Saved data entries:
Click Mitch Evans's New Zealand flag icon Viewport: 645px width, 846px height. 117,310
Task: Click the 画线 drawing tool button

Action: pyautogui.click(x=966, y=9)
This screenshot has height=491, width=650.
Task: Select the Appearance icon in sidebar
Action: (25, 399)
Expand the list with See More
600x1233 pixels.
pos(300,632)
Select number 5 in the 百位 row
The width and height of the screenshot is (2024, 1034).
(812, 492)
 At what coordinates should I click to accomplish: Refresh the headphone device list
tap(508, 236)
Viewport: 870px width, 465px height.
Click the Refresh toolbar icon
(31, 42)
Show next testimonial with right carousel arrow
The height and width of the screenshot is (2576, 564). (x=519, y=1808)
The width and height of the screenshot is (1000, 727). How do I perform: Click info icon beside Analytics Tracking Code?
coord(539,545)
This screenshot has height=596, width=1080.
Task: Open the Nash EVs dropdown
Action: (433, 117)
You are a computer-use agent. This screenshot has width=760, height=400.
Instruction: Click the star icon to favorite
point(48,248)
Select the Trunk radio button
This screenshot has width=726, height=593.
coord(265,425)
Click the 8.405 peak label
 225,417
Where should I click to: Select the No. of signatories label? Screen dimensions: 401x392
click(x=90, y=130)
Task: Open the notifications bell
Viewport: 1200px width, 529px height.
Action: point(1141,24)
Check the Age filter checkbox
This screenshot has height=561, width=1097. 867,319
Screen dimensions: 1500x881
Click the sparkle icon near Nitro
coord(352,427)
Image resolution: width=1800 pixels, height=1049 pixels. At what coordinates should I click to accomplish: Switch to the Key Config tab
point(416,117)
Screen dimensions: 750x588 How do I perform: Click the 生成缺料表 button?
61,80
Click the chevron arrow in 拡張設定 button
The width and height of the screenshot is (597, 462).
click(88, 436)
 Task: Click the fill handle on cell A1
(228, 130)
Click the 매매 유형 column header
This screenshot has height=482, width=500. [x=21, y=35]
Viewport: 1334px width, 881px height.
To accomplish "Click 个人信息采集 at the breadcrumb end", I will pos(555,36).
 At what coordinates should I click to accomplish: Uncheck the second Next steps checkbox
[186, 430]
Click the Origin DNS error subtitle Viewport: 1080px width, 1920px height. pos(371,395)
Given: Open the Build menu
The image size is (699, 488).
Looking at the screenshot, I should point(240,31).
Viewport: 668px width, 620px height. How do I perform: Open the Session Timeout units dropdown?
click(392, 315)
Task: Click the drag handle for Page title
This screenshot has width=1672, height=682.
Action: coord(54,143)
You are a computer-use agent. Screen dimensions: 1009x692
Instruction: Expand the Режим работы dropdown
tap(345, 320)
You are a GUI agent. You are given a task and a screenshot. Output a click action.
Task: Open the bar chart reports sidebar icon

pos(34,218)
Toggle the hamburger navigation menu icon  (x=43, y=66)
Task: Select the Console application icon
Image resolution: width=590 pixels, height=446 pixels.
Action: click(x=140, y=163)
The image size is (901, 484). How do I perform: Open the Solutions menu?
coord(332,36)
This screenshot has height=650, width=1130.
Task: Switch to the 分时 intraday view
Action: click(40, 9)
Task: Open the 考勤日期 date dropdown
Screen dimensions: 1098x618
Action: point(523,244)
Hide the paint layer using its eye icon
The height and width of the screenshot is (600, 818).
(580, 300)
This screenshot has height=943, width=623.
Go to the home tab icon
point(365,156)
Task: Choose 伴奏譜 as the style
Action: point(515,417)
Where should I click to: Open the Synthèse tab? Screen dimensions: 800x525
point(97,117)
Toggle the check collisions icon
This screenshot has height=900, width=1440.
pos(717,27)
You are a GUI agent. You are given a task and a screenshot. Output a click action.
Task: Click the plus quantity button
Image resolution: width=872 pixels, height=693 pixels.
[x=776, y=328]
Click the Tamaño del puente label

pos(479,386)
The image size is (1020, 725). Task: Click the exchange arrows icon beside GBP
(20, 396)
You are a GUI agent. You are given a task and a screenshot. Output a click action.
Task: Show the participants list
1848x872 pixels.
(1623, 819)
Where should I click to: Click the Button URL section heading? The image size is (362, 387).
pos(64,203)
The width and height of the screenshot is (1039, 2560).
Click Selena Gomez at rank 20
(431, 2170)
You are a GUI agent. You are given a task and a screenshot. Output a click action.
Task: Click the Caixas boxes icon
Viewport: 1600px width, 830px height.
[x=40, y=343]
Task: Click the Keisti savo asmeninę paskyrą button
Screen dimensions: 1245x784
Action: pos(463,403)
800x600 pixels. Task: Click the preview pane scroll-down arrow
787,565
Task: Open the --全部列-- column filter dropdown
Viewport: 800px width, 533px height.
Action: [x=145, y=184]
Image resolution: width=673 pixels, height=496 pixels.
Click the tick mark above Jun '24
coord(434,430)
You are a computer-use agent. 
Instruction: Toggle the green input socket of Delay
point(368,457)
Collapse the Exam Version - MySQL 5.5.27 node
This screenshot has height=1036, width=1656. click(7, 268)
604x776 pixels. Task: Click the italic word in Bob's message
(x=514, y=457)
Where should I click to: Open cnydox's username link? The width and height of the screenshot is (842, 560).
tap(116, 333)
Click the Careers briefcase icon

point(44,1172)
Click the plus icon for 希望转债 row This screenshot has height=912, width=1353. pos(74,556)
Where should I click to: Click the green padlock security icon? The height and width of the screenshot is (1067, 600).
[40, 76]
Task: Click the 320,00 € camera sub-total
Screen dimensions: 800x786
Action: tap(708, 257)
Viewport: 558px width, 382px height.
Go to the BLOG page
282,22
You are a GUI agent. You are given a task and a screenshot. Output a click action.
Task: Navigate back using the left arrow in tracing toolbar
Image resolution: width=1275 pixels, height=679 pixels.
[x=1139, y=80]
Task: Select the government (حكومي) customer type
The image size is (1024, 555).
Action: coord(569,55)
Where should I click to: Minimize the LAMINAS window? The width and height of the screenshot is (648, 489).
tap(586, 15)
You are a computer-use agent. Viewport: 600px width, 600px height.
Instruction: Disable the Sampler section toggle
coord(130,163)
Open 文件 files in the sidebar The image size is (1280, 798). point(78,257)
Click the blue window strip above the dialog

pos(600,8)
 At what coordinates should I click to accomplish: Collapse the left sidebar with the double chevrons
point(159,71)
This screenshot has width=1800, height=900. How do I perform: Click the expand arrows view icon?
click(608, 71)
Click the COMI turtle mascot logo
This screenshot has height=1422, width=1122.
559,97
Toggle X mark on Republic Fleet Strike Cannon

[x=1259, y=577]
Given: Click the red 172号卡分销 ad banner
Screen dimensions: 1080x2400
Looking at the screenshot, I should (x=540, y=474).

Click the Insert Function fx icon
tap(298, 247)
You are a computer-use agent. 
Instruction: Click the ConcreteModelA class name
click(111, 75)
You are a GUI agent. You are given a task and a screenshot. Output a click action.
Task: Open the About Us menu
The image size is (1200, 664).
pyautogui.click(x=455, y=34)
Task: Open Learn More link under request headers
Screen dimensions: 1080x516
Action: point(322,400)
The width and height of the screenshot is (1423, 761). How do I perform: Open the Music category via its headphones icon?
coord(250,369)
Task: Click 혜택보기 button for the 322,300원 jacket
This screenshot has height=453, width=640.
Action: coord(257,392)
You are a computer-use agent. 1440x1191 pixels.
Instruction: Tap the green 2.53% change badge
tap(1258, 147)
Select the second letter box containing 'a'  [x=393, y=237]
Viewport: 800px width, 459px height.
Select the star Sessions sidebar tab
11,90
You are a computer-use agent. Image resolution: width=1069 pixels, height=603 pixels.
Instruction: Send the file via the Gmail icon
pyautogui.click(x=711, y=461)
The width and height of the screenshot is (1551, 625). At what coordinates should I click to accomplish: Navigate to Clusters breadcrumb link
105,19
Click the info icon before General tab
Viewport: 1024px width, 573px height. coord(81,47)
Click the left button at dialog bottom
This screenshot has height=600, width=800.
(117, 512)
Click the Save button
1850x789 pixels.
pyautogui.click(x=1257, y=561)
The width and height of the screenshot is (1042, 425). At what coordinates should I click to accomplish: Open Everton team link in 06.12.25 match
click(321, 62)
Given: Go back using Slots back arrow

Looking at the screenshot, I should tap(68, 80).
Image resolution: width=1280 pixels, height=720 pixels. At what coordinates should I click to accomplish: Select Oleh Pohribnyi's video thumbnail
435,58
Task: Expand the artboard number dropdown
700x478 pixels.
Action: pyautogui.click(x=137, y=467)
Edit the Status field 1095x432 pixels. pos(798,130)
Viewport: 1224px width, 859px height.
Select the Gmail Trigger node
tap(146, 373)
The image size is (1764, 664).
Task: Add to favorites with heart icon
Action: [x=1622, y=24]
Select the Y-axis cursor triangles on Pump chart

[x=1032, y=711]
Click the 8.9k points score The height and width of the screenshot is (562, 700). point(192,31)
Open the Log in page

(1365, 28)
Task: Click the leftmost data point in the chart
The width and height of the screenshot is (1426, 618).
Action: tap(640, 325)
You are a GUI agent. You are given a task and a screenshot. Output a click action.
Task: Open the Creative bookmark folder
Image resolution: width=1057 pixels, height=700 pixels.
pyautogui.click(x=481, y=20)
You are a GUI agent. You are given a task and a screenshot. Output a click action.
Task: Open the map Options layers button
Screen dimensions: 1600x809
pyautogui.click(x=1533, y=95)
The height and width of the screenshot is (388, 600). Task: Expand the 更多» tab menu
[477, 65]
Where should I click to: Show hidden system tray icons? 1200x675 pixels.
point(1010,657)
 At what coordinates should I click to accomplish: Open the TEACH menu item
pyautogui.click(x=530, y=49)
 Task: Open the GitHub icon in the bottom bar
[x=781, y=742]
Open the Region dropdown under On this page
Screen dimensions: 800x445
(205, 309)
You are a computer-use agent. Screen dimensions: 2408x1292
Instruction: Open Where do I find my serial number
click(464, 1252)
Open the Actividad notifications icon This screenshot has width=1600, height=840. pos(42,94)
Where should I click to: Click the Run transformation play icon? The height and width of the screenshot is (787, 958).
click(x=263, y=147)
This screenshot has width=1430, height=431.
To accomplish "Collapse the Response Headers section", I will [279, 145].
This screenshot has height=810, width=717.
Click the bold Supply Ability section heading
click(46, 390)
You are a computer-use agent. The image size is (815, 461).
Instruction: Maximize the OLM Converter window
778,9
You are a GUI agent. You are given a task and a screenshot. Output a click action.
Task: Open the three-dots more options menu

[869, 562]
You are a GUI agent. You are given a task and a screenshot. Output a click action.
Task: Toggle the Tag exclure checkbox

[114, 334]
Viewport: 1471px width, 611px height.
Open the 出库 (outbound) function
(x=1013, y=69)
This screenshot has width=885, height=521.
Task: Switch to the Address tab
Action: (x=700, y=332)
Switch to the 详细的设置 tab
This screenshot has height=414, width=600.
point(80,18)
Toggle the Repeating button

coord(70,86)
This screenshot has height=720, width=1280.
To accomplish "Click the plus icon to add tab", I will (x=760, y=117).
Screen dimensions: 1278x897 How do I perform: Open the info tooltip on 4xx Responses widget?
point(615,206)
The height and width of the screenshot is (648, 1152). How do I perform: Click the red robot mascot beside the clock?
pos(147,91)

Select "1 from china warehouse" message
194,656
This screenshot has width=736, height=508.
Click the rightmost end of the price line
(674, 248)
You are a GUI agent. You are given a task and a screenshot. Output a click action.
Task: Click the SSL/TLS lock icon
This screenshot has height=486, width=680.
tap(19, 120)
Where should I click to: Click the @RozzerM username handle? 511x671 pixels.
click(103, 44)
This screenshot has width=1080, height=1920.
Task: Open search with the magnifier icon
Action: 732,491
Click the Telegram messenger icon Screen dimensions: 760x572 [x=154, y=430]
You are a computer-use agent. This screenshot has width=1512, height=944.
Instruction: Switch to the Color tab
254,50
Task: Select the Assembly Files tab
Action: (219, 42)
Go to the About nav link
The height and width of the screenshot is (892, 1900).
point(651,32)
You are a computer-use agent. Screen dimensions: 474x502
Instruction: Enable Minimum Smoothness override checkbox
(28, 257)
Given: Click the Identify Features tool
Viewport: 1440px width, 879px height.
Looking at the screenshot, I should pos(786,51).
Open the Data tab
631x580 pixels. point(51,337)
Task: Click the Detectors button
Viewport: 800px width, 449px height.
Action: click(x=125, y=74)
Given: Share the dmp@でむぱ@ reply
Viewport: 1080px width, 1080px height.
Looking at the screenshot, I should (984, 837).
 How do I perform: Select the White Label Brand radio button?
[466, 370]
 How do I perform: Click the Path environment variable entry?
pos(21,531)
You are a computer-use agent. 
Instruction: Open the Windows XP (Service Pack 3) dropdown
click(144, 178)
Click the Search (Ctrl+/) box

What the task asks –
Retype the lines above without alteration. The first is the one containing "Open the Data tab", and the last is the final line of the data.

Answer for this exercise –
Open the Data tab
631x580 pixels. point(51,337)
Task: Click the Detectors button
Viewport: 800px width, 449px height.
Action: click(x=125, y=74)
Given: Share the dmp@でむぱ@ reply
Viewport: 1080px width, 1080px height.
Looking at the screenshot, I should (984, 837).
 How do I perform: Select the White Label Brand radio button?
[466, 370]
 How do I perform: Click the Path environment variable entry?
pos(21,531)
You are a computer-use agent. 
Instruction: Open the Windows XP (Service Pack 3) dropdown
click(144, 178)
Click the Search (Ctrl+/) box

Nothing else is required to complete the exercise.